• _Source extract_:
○ ○ ○
Major shifts in crypto capital allocation are emerging as the market heads toward 2026, with new focus areas overtaking past trends. Investors are now channeling funds to sectors with tangible revenue, strong user demand, and proven product-market fit, rather than following a single narrative. Four segments—real-world assets, perpetual decentralized exchanges, prediction markets, and decentralized AI—are drawing the most attention this cycle.
Real-world assets spark $29.4B growth onchain
Real-world assets (RWAs), formerly a niche, have become a core part of the blockchain ecosystem. This segment brings new types of collateral to decentralized finance, supported by external cash flows. Data shows RWAs excluding stablecoins have reached $29.4 billion onchain, with tokenized treasuries expanding 18% month-over-month to $13.6 billion. Tokenized equities have also climbed above $1.2 billion, signaling rising adoption of off-chain financial instruments on blockchain.
The most notable trend is RWA collateral increasingly flowing into DeFi leverage and lending protocols, turning traditional assets into productive crypto instruments. Protocols such as Centrifuge (CFG) and Ondo Finance (ONDO) are positioned as direct beneficiaries, offering new DeFi structures backed by real-world value.
Based on analyst commentary, this sector’s expansion marks a shift from speculative assets toward income-generating products that mirror traditional financial vehicles.
○ ○ ○
• _Supplied data_:
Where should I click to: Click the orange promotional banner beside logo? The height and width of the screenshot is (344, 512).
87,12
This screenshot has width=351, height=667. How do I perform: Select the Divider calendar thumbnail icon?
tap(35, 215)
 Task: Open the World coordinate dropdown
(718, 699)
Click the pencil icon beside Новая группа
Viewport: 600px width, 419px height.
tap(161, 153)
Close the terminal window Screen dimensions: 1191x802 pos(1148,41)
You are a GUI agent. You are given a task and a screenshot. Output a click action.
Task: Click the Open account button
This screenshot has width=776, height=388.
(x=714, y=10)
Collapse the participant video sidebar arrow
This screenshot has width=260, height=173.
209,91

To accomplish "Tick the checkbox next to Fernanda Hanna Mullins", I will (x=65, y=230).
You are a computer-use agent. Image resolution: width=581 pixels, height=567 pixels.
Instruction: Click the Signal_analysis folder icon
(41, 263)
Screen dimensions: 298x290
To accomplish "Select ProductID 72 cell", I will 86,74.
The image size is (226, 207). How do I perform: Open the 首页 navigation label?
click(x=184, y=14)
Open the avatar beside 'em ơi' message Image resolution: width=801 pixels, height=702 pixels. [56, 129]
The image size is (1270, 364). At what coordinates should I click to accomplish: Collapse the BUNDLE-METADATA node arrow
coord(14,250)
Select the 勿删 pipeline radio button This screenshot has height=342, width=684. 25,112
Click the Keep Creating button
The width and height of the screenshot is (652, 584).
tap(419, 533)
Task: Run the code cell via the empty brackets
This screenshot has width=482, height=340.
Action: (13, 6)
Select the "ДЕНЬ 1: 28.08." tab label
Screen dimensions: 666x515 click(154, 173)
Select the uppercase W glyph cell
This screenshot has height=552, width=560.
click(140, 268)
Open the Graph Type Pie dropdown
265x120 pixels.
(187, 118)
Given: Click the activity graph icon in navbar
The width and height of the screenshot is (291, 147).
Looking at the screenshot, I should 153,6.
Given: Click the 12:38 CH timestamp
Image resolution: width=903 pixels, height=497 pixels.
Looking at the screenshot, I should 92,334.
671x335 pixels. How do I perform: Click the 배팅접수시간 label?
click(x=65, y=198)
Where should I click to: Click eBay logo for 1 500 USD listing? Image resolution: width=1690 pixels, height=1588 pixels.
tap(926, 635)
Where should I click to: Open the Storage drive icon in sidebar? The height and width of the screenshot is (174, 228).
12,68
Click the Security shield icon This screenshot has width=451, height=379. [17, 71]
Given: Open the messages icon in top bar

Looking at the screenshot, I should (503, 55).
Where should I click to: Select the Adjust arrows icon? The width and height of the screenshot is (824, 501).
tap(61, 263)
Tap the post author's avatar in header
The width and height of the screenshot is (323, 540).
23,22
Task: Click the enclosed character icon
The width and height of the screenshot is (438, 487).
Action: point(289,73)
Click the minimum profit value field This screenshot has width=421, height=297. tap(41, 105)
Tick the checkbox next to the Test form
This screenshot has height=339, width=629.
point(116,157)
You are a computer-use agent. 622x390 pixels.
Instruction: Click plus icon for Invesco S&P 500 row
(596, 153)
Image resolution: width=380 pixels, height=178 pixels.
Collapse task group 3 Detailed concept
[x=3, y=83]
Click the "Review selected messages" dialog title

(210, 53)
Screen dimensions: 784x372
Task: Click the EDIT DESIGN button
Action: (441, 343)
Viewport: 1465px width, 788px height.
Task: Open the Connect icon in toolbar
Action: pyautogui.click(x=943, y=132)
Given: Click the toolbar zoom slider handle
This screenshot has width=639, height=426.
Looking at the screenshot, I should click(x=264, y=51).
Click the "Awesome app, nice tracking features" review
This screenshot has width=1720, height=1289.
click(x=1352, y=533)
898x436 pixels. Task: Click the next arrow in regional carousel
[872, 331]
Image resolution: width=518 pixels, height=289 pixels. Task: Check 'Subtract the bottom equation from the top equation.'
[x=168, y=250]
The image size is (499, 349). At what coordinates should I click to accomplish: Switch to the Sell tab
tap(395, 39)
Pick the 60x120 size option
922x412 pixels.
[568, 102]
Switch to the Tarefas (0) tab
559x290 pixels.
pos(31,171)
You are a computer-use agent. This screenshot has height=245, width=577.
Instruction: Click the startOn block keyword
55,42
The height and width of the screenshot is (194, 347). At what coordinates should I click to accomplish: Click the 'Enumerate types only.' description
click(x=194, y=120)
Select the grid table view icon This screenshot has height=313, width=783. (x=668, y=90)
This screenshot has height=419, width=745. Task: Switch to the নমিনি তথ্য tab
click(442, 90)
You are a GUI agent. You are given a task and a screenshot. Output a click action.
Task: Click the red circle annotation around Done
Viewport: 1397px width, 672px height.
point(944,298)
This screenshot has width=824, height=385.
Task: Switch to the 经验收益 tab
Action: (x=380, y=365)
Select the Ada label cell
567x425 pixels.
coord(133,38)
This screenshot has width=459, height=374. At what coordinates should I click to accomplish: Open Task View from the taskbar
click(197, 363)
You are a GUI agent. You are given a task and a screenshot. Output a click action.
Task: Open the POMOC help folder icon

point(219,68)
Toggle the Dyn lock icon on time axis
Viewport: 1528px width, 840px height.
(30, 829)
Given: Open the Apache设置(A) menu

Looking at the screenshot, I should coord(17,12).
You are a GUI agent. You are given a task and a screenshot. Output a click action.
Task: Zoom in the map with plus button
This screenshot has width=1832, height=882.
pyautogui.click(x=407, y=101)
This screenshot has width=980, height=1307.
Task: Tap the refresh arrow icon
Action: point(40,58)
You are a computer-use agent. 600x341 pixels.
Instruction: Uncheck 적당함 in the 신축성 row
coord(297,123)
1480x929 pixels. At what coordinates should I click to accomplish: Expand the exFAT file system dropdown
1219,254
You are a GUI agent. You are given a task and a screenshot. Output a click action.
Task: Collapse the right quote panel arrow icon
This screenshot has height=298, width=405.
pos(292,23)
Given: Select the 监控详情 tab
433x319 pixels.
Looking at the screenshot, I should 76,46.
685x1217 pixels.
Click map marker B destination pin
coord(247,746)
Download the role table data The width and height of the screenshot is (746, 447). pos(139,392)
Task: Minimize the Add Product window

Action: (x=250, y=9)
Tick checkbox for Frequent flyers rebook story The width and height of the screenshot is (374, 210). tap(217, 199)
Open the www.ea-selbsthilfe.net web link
○ ○ ○
• _Task item_: Print the full text on crypto capital allocation heading into 2026, word for word.

• _Expected answer_:
Major shifts in crypto capital allocation are emerging as the market heads toward 2026, with new focus areas overtaking past trends. Investors are now channeling funds to sectors with tangible revenue, strong user demand, and proven product-market fit, rather than following a single narrative. Four segments—real-world assets, perpetual decentralized exchanges, prediction markets, and decentralized AI—are drawing the most attention this cycle.
Real-world assets spark $29.4B growth onchain
Real-world assets (RWAs), formerly a niche, have become a core part of the blockchain ecosystem. This segment brings new types of collateral to decentralized finance, supported by external cash flows. Data shows RWAs excluding stablecoins have reached $29.4 billion onchain, with tokenized treasuries expanding 18% month-over-month to $13.6 billion. Tokenized equities have also climbed above $1.2 billion, signaling rising adoption of off-chain financial instruments on blockchain.
The most notable trend is RWA collateral increasingly flowing into DeFi leverage and lending protocols, turning traditional assets into productive crypto instruments. Protocols such as Centrifuge (CFG) and Ondo Finance (ONDO) are positioned as direct beneficiaries, offering new DeFi structures backed by real-world value.
Based on analyst commentary, this sector’s expansion marks a shift from speculative assets toward income-generating products that mirror traditional financial vehicles.